* start *

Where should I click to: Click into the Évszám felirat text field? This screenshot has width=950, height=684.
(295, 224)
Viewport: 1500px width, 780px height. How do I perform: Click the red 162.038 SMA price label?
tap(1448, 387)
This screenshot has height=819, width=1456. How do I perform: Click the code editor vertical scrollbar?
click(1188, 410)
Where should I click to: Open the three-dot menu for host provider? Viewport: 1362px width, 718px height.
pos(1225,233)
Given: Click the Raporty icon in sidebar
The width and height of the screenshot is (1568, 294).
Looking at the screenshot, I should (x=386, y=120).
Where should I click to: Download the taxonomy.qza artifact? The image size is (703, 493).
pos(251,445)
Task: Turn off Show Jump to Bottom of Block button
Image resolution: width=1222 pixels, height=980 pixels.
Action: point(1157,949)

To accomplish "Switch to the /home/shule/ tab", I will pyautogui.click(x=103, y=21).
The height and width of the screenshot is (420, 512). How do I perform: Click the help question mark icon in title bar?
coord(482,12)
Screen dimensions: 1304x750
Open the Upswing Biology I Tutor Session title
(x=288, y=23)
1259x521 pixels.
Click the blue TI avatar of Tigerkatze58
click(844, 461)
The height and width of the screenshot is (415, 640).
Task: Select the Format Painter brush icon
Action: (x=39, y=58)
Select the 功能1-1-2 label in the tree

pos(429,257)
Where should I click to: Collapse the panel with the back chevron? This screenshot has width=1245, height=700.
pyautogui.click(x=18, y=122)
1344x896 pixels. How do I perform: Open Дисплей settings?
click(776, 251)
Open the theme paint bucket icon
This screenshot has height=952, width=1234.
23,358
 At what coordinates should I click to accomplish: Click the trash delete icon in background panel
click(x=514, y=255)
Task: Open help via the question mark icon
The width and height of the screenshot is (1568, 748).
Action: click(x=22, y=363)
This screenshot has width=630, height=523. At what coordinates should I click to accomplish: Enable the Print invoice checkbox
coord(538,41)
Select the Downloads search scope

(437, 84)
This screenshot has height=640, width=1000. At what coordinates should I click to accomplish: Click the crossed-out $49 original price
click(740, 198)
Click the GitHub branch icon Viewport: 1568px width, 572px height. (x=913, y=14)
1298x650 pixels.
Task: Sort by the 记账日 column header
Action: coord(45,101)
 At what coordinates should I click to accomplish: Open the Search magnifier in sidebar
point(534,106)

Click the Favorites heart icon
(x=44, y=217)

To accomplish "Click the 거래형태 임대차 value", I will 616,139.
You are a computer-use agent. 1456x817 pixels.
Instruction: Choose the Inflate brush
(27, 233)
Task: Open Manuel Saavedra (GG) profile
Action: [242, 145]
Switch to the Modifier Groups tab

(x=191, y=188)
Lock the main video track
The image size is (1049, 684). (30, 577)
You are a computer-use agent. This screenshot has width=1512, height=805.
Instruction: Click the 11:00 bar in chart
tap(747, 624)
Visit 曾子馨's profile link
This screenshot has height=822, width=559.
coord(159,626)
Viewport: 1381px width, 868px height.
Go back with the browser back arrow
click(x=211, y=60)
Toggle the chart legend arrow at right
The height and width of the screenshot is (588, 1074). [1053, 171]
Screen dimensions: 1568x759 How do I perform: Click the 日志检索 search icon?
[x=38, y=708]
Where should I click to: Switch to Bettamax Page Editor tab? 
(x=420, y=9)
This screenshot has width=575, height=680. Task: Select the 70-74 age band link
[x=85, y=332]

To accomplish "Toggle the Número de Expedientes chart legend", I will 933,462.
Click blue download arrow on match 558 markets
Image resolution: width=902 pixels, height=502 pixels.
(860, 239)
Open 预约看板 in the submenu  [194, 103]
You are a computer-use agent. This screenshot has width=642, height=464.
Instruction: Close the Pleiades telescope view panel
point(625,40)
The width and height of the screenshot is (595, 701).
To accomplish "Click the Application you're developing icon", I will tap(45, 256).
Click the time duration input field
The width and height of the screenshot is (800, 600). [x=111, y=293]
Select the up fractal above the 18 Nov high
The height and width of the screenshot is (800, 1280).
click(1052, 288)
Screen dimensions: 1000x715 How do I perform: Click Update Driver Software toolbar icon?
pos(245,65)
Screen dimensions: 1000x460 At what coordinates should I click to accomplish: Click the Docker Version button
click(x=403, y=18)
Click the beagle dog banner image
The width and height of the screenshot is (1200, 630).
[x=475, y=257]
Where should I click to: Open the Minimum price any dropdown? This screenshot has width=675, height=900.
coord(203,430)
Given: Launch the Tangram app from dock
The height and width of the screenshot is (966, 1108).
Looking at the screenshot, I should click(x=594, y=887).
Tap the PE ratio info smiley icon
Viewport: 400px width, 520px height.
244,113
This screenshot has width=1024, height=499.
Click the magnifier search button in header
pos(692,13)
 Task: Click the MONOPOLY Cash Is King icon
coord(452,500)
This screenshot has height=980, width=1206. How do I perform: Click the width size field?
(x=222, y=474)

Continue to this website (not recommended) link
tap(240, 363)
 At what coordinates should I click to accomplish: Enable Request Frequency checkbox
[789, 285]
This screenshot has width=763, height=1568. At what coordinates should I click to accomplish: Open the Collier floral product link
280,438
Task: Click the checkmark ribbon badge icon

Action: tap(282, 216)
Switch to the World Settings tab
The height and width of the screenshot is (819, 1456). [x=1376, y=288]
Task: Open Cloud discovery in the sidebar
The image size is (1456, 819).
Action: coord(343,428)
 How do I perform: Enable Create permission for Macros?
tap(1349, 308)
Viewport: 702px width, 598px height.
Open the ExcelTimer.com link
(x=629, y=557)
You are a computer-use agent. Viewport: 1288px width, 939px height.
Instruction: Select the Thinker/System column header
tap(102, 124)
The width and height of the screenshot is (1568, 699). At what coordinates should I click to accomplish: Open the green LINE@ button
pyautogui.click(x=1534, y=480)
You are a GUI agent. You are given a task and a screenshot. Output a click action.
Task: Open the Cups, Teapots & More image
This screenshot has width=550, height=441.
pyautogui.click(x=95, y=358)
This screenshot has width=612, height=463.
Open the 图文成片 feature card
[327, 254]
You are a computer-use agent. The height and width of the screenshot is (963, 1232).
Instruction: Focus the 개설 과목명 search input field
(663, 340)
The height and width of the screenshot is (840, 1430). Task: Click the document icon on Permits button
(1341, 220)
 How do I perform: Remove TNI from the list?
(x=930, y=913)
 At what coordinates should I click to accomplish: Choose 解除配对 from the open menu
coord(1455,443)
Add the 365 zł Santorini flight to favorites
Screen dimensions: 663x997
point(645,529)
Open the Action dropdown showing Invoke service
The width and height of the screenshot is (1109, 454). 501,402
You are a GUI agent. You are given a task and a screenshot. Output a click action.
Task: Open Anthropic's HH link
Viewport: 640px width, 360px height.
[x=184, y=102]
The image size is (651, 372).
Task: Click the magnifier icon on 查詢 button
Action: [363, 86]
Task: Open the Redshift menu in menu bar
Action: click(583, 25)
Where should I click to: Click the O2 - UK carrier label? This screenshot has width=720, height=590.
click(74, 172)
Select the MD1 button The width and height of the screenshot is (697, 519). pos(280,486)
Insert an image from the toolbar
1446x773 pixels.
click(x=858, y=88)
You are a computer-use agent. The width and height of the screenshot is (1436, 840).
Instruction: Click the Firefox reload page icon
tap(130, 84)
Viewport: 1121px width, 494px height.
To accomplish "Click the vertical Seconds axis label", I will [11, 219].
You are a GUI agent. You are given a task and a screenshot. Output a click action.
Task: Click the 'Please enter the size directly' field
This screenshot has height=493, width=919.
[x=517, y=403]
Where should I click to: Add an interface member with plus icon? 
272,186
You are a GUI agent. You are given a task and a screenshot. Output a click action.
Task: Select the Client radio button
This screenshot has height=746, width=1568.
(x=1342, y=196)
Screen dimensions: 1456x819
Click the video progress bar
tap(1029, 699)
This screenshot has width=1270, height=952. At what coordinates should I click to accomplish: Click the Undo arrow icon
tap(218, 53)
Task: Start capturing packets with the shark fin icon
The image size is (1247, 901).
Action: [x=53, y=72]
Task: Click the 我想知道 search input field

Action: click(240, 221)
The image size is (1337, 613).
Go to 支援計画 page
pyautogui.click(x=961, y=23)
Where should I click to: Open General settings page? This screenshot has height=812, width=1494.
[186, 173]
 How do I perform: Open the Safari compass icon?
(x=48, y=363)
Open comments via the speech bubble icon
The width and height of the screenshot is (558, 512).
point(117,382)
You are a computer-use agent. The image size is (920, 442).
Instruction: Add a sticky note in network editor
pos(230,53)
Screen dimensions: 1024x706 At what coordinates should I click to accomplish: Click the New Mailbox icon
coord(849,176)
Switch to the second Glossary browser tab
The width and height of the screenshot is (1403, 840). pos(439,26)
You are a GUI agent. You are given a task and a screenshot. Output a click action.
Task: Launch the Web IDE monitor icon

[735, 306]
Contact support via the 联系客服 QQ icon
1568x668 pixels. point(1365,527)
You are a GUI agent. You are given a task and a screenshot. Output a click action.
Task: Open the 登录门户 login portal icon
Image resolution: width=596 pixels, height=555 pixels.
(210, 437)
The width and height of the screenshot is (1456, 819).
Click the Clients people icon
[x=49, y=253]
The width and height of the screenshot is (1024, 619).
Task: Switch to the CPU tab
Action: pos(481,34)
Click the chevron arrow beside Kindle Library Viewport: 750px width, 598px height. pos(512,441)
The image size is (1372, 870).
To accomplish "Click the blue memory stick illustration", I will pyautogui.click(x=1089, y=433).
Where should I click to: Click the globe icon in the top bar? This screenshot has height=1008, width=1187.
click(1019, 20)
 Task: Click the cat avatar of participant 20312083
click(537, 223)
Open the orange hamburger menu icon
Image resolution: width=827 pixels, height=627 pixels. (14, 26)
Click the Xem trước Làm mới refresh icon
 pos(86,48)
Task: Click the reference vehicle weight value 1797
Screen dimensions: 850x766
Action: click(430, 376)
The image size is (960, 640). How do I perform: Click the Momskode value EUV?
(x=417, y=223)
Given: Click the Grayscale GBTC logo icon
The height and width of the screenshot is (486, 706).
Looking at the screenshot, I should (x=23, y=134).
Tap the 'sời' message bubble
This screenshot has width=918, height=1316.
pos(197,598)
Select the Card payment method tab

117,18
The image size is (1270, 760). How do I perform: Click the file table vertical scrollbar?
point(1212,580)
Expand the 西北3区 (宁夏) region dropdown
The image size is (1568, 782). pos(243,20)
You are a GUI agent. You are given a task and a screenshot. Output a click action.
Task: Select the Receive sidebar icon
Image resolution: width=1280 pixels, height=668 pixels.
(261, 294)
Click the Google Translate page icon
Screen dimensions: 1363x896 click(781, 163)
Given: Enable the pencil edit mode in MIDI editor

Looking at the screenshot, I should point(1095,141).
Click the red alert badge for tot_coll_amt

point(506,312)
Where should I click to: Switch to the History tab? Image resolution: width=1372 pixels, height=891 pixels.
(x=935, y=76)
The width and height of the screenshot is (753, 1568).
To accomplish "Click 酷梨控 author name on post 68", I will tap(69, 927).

* end *

Copy out the material from its first line through the line that contains "click(x=514, y=255)", including both of those lines, with every line kept the same as it appears.

## Final result
Where should I click to: Click into the Évszám felirat text field? This screenshot has width=950, height=684.
(295, 224)
Viewport: 1500px width, 780px height. How do I perform: Click the red 162.038 SMA price label?
tap(1448, 387)
This screenshot has height=819, width=1456. How do I perform: Click the code editor vertical scrollbar?
click(1188, 410)
Where should I click to: Open the three-dot menu for host provider? Viewport: 1362px width, 718px height.
pos(1225,233)
Given: Click the Raporty icon in sidebar
The width and height of the screenshot is (1568, 294).
Looking at the screenshot, I should (x=386, y=120).
Where should I click to: Download the taxonomy.qza artifact? The image size is (703, 493).
pos(251,445)
Task: Turn off Show Jump to Bottom of Block button
Image resolution: width=1222 pixels, height=980 pixels.
Action: point(1157,949)

To accomplish "Switch to the /home/shule/ tab", I will pyautogui.click(x=103, y=21).
The height and width of the screenshot is (420, 512). How do I perform: Click the help question mark icon in title bar?
coord(482,12)
Screen dimensions: 1304x750
Open the Upswing Biology I Tutor Session title
(x=288, y=23)
1259x521 pixels.
Click the blue TI avatar of Tigerkatze58
click(844, 461)
The height and width of the screenshot is (415, 640).
Task: Select the Format Painter brush icon
Action: (x=39, y=58)
Select the 功能1-1-2 label in the tree

pos(429,257)
Where should I click to: Collapse the panel with the back chevron? This screenshot has width=1245, height=700.
pyautogui.click(x=18, y=122)
1344x896 pixels. How do I perform: Open Дисплей settings?
click(776, 251)
Open the theme paint bucket icon
This screenshot has height=952, width=1234.
23,358
 At what coordinates should I click to accomplish: Click the trash delete icon in background panel
click(x=514, y=255)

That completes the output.